↓

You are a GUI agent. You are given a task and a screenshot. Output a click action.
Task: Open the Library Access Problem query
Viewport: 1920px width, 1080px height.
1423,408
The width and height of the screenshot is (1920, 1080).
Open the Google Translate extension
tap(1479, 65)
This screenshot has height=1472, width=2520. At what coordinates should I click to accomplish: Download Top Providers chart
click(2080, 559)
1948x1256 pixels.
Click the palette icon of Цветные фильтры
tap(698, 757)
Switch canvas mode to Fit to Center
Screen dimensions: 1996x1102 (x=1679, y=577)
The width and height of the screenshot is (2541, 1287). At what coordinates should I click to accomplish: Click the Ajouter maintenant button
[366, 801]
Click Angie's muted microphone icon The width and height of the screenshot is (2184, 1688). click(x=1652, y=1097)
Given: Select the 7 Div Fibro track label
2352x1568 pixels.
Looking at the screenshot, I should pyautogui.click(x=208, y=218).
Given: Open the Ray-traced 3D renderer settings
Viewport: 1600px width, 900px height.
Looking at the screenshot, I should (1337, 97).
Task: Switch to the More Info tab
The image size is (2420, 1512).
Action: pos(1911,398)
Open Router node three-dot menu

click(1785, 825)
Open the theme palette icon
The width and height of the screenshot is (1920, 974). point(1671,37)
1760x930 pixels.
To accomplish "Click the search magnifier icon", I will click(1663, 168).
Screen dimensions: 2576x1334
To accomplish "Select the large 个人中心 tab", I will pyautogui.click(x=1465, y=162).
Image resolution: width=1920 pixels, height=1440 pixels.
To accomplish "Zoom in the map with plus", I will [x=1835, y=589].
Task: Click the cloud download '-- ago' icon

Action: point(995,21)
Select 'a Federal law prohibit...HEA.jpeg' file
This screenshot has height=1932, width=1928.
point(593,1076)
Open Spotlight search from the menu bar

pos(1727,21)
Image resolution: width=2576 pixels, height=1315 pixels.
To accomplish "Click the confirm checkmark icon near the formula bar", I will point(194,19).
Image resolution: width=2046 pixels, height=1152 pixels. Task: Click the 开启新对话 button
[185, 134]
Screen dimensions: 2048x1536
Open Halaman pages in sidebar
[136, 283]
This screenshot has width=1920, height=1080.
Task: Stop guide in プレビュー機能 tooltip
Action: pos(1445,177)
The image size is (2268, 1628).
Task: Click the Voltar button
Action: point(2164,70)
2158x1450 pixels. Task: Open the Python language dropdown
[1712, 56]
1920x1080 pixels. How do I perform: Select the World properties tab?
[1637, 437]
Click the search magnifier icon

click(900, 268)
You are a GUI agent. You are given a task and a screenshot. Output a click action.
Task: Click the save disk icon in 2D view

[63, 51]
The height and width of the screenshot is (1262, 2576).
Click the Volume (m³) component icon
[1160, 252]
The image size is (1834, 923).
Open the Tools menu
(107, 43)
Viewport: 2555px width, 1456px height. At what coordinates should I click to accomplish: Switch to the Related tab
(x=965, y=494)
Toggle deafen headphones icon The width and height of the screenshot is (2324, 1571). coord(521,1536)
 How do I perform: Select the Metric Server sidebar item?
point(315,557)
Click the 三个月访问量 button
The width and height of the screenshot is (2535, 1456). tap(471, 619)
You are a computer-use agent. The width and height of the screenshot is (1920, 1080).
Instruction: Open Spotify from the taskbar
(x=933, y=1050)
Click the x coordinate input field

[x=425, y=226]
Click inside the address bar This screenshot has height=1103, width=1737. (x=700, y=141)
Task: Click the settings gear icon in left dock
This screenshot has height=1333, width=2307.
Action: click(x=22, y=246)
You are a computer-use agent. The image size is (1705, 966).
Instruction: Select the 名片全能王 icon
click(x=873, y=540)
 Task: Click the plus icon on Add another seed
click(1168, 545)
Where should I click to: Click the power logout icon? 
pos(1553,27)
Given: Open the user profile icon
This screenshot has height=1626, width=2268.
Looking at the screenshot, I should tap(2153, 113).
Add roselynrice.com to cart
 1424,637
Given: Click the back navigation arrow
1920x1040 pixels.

↑

◆ **PROBLEM STATEMENT**: Pull from the data each line where the string "agent" turns up.

◆ **ANSWER SPACE**:
You are a GUI agent. You are given a task and a screenshot. Output a click action.
You are a GUI agent. You are given a task and a screenshot. Output a click action.
You are a computer-use agent. The width and height of the screenshot is (1920, 1080).
You are a computer-use agent. The image size is (1705, 966).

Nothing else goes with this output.